On Dec. 8, 1935, Ynsua filed before the Electoral Commission a "Motion of Protest" against Angara and praying, among other things, that Ynsua be named/declared elected Member of the National Assembly or that the election of said position be nullified.
On Dec. 9, 1935, the Electoral Commission adopted a resolution (No. 6) stating that last day for filing of protests is on Dec. 9. Angara contended that the Constitution confers exclusive jurisdiction upon the Electoral Commission solely as regards the merits of contested elections to the National Assembly and the Supreme Court therefore has no jurisdiction to hear the case.
ISSUES:
Whether or not the Supreme Court has jurisdiction over the Electoral Commission and the subject matter of the controversy upon the foregoing related facts, and in the affirmative,
RULING:
In the case at bar, here is then presented an actual controversy involving as it does a conflict of a grave constitutional nature between the National Assembly on one hand, and the Electoral Commission on the other. Although the Electoral Commission may not be interfered with, when and while acting within the limits of its authority, it does not follow that it is beyond the reach of the constitutional mechanism adopted by the people and that it is not subject to constitutional restrictions. The Electoral Commission is not a separate department of the government, and even if it were, conflicting claims of authority under the fundamental law between departmental powers and agencies of the government are necessarily determined by the judiciary in justiciable and appropriate cases.
The court has jurisdiction over the Electoral Commission and the subject matter of the present controversy for the purpose of determining the character, scope, and extent of the constitutional grant to the Electoral Commission as "the sole judge of all contests relating to the election, returns, and qualifications of the members of the National Assembly."
The Electoral Commission was created to transfer in its totality all the powers previously exercised by the legislature in matters pertaining to contested elections of its members, to an independent and impartial tribunal. The express lodging of that power in the Electoral Commission is an implied denial in the exercise of that power by the National Assembly. And thus, it is as effective a restriction upon the legislative power as an express prohibition in the Constitution.
Therefore, the incidental power to promulgate such rules necessary for the proper exercise of its exclusive power to judge all contests relating to the election, returns, and qualifications of members of the National Assembly, must be deemed by necessary implication to have been lodged also in the Electoral Commission.
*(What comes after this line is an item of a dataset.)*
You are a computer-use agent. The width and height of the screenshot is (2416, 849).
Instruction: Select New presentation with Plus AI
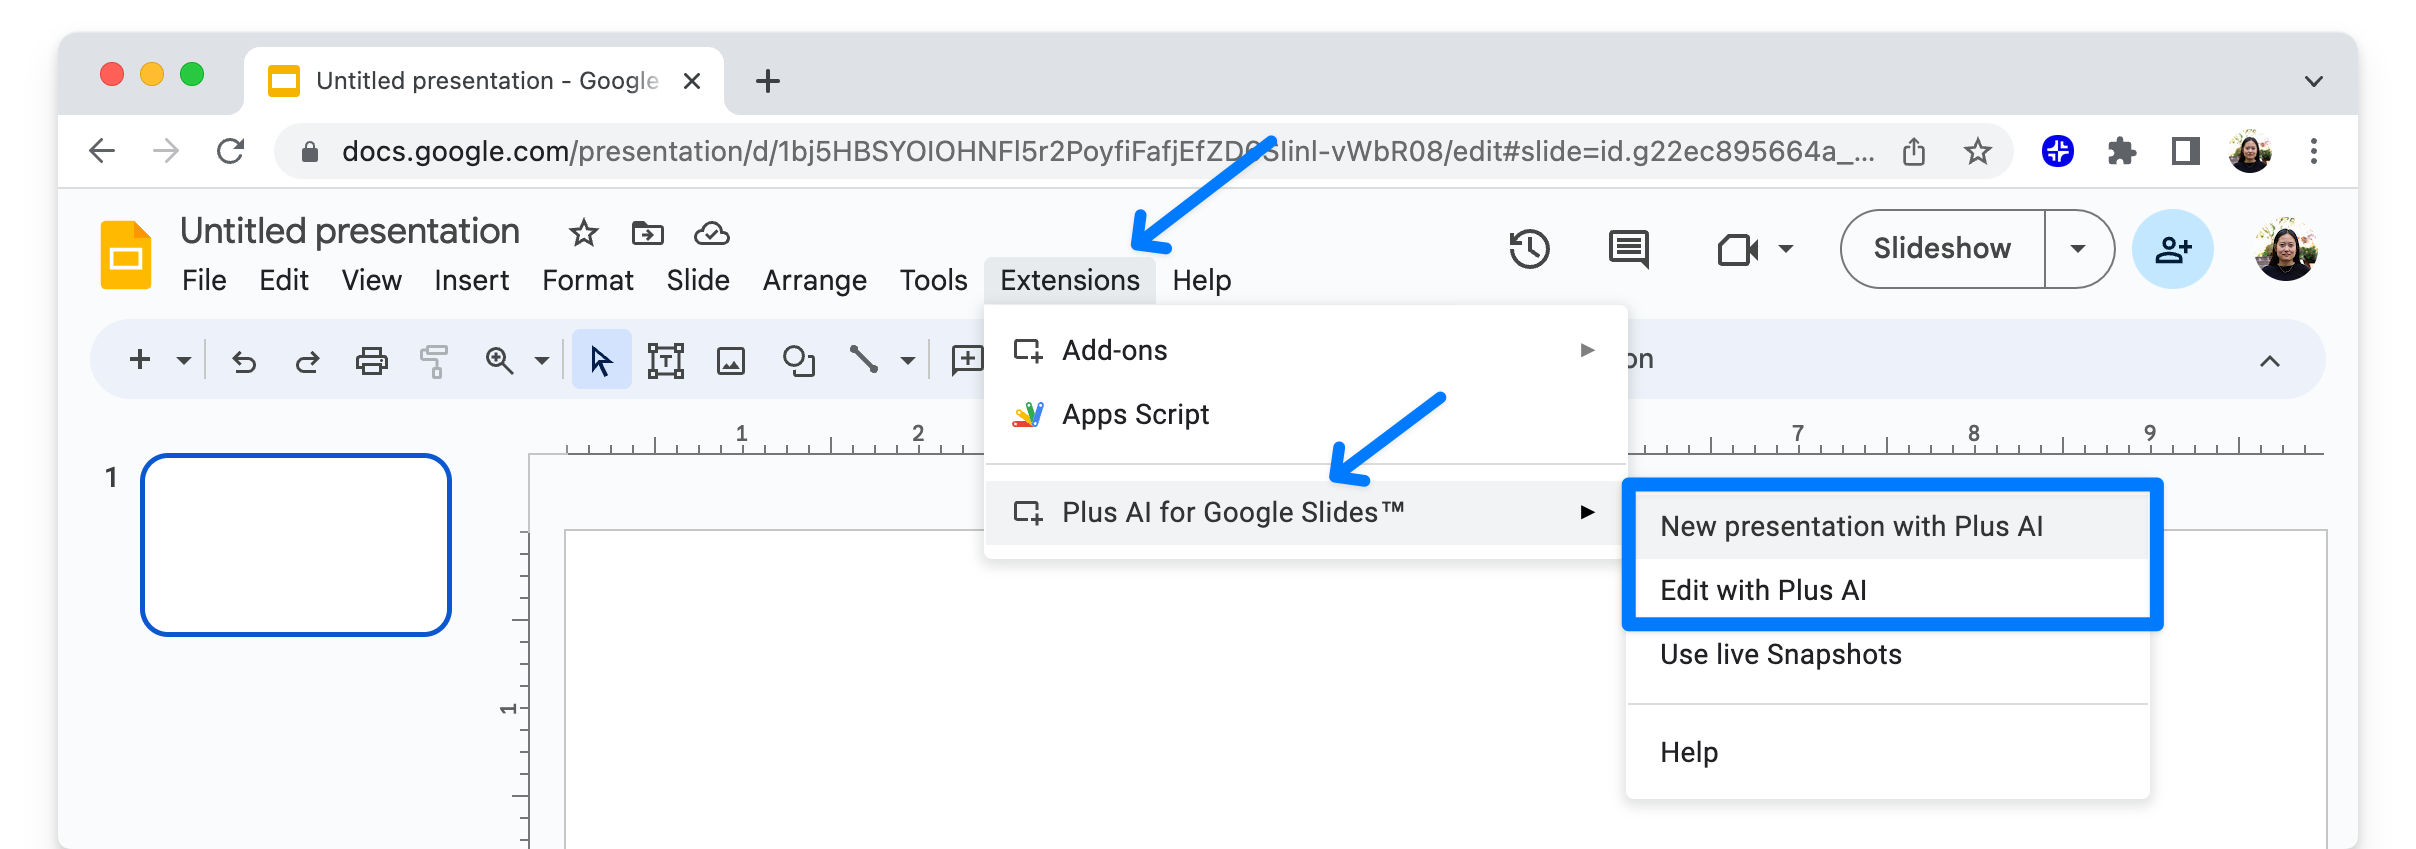(1851, 526)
It appears that on Dec. 9, 1935, the Electoral Commission met for the first time and approved a resolution fixing said date as the last day for the filing of election protests. When, therefore, the National Assembly passed its resolution of Dec. 3, 1935, confirming the election of the petitioner to the National Assembly, the Electoral Commission had not yet met; neither does it appear that said body had actually been organized.
While there might have been good reason for the legislative practice of confirmation of the election of members of the legislature at the time the power to decide election contests was still lodged in the legislature, confirmation alone by the legislature cannot be construed as depriving the Electoral Commission of the authority incidental to its constitutional power to be "the sole judge of all contests...", to fix the time for the filing of said election protests.
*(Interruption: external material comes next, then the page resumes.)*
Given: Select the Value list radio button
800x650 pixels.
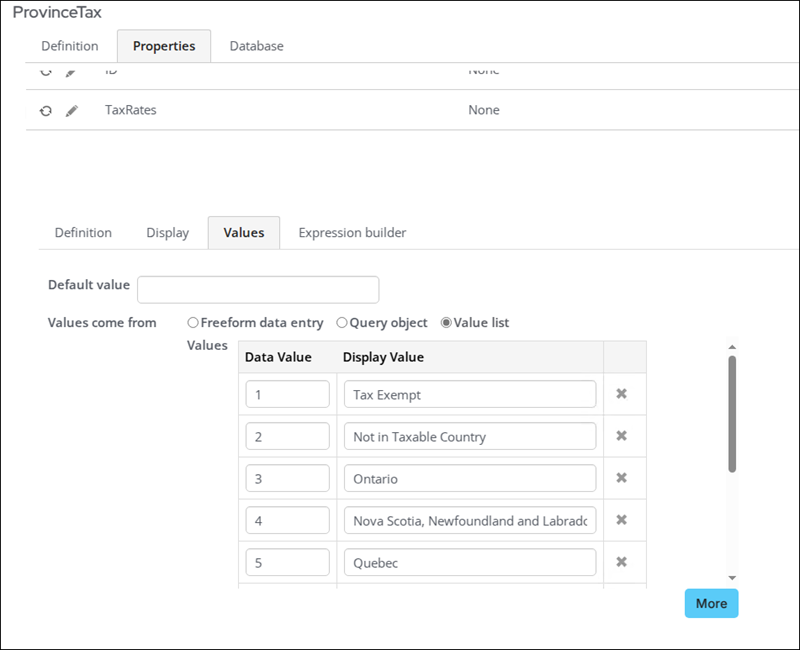Looking at the screenshot, I should click(446, 323).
The Electoral Commission was acting within the legitimate exercise of its constitutional prerogative in assuming to take cognizance of the protest filed by the respondent, Pedro Ynsua against the election of the herein petitioner, Jose A. Angara, and that the resolution of the National Assembly on Dec. 3, 1935, cannot in any manner toll the time for filing protest against the election, returns, and qualifications of the members of the National Assembly, nor prevent the filing of protests within such time as the rules of the Electoral Commission might prescribe.
The petition for a writ of prohibition against the electoral commission is hereby denied, with cost against the petitioner.